*** Opening TASK MATERIAL ***

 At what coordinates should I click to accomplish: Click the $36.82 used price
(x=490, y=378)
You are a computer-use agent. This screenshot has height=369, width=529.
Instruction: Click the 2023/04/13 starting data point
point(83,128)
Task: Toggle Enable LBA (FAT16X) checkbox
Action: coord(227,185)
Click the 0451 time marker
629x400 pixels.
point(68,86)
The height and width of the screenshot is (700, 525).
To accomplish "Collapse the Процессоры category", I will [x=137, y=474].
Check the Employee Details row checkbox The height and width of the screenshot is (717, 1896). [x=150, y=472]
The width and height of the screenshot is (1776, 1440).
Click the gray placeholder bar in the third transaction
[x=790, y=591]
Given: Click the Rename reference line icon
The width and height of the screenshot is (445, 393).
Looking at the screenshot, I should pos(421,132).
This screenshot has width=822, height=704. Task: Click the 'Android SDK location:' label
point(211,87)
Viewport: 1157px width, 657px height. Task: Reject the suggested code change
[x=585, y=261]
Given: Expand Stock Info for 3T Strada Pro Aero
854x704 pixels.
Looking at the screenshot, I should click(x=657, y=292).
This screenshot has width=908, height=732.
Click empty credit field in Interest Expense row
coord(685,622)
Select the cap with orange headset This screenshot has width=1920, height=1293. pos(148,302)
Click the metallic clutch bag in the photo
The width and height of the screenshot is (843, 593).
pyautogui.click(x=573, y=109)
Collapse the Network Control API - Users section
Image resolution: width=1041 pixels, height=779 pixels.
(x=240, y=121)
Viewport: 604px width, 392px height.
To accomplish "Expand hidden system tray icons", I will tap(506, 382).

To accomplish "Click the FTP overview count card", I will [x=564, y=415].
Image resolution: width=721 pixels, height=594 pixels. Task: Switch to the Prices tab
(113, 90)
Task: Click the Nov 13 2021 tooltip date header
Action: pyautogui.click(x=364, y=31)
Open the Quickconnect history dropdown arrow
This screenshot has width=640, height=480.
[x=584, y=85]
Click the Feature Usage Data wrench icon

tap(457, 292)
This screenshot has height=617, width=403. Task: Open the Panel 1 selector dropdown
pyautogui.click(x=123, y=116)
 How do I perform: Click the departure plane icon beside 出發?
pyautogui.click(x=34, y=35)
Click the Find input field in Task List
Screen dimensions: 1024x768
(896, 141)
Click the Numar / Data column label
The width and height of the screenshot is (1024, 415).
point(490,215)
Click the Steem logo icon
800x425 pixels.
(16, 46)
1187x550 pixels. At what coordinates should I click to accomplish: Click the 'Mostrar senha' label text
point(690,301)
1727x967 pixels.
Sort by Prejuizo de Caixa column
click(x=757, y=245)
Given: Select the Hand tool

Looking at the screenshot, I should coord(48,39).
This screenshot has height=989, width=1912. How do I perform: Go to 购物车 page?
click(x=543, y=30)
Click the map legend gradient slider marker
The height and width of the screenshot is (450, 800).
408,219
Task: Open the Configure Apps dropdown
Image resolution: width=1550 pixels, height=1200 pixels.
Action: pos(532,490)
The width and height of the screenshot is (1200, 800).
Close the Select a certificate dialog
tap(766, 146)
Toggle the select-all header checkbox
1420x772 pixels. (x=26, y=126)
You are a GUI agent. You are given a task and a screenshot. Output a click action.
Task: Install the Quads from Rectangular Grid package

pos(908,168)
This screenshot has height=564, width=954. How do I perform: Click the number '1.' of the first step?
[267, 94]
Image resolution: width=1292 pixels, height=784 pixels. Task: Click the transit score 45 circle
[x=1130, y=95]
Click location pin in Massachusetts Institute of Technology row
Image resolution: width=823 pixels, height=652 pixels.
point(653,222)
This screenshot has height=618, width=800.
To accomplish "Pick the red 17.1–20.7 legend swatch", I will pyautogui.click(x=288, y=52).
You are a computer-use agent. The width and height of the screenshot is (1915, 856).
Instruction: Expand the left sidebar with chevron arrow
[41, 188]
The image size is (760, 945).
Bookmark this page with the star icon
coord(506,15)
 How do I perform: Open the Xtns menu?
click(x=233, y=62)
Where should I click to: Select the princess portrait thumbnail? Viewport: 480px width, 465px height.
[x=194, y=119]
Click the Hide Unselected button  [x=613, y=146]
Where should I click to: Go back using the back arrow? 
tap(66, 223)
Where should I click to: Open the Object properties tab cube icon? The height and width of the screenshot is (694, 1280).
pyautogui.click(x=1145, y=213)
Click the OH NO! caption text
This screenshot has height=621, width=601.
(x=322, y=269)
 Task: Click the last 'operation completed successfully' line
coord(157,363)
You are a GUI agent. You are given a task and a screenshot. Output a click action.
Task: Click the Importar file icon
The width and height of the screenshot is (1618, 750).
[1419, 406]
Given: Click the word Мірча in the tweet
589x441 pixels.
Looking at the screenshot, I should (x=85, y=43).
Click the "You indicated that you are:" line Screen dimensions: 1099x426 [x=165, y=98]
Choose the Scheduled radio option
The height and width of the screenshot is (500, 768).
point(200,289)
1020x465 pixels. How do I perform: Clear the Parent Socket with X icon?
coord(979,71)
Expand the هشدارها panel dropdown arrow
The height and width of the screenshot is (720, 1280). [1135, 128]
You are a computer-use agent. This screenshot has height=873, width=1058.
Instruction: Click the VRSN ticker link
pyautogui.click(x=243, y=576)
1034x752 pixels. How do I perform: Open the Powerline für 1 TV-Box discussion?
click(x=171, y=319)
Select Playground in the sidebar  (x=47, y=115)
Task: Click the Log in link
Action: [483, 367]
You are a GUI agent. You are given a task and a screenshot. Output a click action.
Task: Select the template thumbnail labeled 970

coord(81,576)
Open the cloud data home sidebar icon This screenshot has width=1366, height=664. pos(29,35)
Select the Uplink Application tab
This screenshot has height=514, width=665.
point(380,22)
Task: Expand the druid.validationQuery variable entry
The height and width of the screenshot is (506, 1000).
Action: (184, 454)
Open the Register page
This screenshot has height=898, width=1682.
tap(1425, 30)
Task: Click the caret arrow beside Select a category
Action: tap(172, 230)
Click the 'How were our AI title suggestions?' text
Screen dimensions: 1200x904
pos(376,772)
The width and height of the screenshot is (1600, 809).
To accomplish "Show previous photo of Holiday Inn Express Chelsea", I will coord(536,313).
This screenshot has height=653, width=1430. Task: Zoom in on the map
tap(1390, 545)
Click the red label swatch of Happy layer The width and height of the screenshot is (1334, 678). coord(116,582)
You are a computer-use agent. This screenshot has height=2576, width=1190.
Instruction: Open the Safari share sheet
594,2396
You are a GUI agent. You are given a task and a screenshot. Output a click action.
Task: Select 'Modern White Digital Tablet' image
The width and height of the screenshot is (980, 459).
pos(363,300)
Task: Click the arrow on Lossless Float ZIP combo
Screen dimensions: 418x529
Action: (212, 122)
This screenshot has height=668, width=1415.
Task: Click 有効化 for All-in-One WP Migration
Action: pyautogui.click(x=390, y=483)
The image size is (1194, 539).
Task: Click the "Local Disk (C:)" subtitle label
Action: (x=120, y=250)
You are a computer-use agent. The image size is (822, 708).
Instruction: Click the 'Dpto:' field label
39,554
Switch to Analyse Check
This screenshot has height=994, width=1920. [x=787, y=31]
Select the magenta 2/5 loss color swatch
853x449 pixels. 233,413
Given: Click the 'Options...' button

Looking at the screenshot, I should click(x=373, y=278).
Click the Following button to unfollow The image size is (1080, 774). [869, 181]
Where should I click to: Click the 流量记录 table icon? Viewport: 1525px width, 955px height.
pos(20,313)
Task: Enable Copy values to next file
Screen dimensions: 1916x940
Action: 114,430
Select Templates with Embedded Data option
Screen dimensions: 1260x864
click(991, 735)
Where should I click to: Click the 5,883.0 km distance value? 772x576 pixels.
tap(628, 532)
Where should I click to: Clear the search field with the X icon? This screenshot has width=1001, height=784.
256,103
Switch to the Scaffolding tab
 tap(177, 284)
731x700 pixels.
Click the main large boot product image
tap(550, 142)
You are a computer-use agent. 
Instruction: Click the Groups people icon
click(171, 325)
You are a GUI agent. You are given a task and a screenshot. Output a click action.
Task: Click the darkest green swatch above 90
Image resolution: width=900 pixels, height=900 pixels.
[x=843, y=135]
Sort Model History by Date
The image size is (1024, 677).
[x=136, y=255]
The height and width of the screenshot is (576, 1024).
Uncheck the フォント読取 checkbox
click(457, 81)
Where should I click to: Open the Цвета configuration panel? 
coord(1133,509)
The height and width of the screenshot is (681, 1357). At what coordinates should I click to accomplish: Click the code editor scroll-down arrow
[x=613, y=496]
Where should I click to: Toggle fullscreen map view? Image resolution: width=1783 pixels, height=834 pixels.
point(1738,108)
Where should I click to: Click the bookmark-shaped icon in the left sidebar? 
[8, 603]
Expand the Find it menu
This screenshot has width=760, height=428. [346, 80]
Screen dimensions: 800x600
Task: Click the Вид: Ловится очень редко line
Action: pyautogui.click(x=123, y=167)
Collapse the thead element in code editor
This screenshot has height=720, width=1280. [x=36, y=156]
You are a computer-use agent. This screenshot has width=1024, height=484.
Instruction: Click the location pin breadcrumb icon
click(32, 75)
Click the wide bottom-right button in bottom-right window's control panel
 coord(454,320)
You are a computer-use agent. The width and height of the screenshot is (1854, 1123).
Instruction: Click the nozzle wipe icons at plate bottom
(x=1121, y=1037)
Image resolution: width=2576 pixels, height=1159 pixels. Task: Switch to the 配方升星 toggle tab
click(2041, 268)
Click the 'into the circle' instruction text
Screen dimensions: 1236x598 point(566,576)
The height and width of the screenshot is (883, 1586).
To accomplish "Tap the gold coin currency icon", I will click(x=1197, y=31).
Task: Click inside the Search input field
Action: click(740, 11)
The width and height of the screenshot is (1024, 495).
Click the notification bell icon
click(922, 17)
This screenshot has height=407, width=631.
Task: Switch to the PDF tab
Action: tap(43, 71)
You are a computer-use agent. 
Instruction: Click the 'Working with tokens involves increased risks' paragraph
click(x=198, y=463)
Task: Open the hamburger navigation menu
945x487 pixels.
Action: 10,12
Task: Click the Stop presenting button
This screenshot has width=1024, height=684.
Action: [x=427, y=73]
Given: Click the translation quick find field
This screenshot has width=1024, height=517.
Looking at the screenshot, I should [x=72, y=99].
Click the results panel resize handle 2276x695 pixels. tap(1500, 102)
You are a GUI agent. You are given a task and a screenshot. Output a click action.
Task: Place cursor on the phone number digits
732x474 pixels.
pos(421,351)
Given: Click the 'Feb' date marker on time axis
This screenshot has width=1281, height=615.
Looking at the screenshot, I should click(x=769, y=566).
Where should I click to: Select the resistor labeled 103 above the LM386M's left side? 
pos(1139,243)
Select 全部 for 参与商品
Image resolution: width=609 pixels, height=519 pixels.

*** Closing TASK MATERIAL ***

▶ _TASK GOAL_:
Look through the entries and find each line that has the string "file". Copy those lines.

▶ _REPLY TO THE EXERCISE_:
Task: Click the Importar file icon
Task: Enable Copy values to next file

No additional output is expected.